━━━━━ Entries shown ━━━━━

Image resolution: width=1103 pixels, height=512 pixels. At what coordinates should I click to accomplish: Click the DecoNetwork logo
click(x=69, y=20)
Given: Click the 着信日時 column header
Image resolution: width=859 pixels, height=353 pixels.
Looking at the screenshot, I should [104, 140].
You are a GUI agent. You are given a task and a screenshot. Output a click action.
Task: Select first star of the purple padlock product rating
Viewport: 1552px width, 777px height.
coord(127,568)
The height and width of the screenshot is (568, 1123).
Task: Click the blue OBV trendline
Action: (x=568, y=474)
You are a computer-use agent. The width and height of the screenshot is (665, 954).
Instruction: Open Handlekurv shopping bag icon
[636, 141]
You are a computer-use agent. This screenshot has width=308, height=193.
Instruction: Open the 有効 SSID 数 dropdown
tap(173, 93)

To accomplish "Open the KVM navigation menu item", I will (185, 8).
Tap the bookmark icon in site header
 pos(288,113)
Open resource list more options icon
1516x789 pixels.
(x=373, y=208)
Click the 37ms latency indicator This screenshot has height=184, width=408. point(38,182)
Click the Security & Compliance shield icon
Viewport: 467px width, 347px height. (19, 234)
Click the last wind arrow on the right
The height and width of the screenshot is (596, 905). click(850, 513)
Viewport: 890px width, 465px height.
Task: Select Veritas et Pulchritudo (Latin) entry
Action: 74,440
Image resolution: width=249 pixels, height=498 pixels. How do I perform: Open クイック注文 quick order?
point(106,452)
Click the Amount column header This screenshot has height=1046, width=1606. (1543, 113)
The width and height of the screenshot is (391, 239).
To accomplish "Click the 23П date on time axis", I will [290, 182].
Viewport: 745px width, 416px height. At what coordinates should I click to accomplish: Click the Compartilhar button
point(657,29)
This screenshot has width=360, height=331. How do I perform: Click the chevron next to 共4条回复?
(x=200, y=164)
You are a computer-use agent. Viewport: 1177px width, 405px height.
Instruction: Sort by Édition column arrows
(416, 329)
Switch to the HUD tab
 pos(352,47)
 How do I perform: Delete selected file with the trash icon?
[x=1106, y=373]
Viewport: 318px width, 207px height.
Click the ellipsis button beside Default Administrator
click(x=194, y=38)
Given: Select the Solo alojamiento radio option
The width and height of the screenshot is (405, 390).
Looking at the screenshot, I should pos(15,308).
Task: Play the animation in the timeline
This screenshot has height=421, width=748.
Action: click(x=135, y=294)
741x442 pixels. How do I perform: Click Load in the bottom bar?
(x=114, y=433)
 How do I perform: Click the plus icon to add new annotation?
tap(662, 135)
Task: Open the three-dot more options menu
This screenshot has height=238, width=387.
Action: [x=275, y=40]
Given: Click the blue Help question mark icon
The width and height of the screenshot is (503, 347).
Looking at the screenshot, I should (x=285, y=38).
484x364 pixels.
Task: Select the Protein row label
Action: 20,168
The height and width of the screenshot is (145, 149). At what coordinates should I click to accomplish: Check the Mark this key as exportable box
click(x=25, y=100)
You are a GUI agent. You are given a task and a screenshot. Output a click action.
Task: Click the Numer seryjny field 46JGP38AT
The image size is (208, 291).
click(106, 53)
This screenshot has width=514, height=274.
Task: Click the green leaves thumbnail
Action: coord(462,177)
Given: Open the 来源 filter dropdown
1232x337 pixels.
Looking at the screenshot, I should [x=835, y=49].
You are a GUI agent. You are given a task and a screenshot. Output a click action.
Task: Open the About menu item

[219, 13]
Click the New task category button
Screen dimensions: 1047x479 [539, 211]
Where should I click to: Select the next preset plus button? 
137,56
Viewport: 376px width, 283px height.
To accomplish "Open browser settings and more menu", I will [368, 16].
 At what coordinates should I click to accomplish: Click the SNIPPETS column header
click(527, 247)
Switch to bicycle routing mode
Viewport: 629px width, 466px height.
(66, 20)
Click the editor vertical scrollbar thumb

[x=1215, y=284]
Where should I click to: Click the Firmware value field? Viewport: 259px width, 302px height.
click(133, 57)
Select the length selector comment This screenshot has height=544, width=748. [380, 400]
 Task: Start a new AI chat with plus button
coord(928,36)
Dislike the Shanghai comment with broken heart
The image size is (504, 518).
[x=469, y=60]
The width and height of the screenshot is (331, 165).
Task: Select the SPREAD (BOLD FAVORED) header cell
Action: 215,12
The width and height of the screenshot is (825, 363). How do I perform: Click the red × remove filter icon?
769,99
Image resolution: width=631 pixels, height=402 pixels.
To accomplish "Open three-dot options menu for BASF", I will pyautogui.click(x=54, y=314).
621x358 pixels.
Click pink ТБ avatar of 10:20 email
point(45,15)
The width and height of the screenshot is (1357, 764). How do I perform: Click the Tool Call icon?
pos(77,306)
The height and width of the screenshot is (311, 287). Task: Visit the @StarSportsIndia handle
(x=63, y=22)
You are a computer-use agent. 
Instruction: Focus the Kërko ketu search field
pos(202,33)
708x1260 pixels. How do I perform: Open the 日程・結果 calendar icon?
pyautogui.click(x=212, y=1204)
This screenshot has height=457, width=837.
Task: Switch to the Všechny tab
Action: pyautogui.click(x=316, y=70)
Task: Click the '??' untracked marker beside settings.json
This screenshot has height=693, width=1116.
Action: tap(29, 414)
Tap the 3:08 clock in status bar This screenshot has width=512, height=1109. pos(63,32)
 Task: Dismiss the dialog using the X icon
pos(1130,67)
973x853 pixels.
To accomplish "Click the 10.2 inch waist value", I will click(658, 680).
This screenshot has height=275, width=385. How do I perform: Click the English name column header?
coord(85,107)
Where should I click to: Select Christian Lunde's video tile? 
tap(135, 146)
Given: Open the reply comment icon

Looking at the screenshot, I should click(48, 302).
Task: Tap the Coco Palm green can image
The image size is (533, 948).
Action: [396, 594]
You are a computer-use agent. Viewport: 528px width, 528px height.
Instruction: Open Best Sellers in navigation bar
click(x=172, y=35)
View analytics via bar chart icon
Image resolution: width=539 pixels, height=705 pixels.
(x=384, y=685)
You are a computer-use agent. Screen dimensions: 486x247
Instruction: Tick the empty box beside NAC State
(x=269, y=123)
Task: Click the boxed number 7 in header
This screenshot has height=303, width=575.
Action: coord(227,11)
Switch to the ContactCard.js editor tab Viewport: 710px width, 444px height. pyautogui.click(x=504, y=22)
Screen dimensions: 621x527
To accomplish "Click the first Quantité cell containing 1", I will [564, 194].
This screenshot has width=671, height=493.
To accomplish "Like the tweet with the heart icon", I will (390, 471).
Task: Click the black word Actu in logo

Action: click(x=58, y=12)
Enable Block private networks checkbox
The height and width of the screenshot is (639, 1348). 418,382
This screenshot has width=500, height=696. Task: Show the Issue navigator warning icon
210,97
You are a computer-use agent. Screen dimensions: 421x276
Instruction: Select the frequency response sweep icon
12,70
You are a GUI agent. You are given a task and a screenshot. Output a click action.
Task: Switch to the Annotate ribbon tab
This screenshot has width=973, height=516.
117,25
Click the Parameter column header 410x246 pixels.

━━━━━

Using the records above, report each line that contains the word "computer" by copying it.

You are a computer-use agent. The width and height of the screenshot is (665, 954).
You are a computer-use agent. This screenshot has width=308, height=193.
You are a computer-use agent. Viewport: 1177px width, 405px height.
You are a computer-use agent. 
You are a computer-use agent. Viewport: 528px width, 528px height.
You are a computer-use agent. Screen dimensions: 486x247
You are a computer-use agent. Screen dimensions: 421x276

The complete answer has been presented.